There are lots of recipes out there for Shrimp Toast — and about the only ingredient that’s common to all of them is shrimp (and, well, that white bread). Many recipes feature other ingredients that I specify here. And quite a few call for an ingredient I’ve decided to omit: water chestnuts. (But if the taste of water chestnuts is necessary to your enjoyment, by all means feel free to include some.)
One non-traditional ingredient I’ve included in my recipe is mayonnaise. I use mayo primarily because it provides great texture, helping turn shrimp paste into a dip. It also holds all the ingredients together.

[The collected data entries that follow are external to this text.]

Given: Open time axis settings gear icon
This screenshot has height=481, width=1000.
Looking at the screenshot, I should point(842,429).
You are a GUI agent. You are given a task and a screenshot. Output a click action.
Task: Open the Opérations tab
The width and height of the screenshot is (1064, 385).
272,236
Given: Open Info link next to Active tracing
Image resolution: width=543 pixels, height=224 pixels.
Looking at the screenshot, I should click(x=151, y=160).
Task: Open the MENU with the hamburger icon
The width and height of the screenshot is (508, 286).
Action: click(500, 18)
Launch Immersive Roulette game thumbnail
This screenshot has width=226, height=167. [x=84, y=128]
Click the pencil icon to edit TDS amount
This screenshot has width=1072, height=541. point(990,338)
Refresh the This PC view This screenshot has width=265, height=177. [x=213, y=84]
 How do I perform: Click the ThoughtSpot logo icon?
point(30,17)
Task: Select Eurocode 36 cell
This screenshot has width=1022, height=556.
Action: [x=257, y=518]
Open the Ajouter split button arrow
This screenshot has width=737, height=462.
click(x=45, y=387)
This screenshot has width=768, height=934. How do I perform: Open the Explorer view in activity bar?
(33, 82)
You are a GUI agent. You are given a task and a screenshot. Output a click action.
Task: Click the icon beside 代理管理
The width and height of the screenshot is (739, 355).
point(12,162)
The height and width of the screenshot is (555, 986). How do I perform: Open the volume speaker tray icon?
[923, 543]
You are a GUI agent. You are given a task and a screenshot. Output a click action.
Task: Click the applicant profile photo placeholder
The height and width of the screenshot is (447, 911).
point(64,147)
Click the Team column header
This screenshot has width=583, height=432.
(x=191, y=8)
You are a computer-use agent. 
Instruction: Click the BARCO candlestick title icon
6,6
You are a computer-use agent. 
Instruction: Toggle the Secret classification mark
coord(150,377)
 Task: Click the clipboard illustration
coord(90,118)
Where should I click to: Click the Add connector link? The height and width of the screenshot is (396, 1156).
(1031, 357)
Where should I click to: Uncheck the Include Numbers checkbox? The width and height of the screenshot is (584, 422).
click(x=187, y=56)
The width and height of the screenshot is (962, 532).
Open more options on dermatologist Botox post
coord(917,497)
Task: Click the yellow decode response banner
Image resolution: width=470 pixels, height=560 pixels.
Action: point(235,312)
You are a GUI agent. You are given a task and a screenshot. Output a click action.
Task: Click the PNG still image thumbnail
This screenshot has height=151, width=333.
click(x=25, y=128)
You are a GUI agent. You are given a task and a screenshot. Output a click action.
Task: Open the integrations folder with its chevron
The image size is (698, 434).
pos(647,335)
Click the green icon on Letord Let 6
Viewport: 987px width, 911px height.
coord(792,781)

I also include lime juice and zest as optional ingredients (because sometimes I like to use them and sometimes I don't). For the batch I made to photograph, I omitted them. But if you like lime, you’ll find that it adds some nice (if nontraditional) flavor.
Consider my ingredient quantities more as suggestions than rigid guidelines, BTW. You may want to use more or less of particular flavors.
This recipe makes somewhere over a cup of dip, and can easily be halved, doubled, tripled — you get the idea.
Preparation time is about 15 minutes, and you can make it several hours ahead. Leftovers keep for a day or two if refrigerated in an airtight container.
- 4 scallions, chopped roughly (include green part; you may want to save some rounds from the green fronds for garnish)
- 2 cloves garlic
- piece of ginger root about 1½ inches long (when chopped, 2 tablespoons or a bit less)
- 8 ounces cooked, peeled, deveined shrimp (you can either cook your own, or use thawed frozen precooked)
- 2 - 3 tablespoons mayonnaise (light mayo works fine)
- ~1 teaspoon Sriracha sauce (omit this if you don’t like spicy)
- ~1 teaspoon soy sauce
- 3 - 4 teaspoons lime juice (optional; to taste)
- ~2 teaspoons lime zest (optional; to taste)
- Wash and trim the scallions, and chop roughly. Place scallions in the bowl of a food processor (I generally use a mini-processor for a batch this size.)
- Peel the garlic and chop roughly, then add to the food processor. Peel the ginger and chop fairly well; add to the food processor.
- Whirl the food processor to chop everything finely. You may need to use a rubber spatula to scrape down the sides a couple of times.
- Roughly chop the shrimp and add it to the food processor. Whirl until the mixture forms a rough paste. (If you don't want to use a food processor, chop everything as finely as you can.)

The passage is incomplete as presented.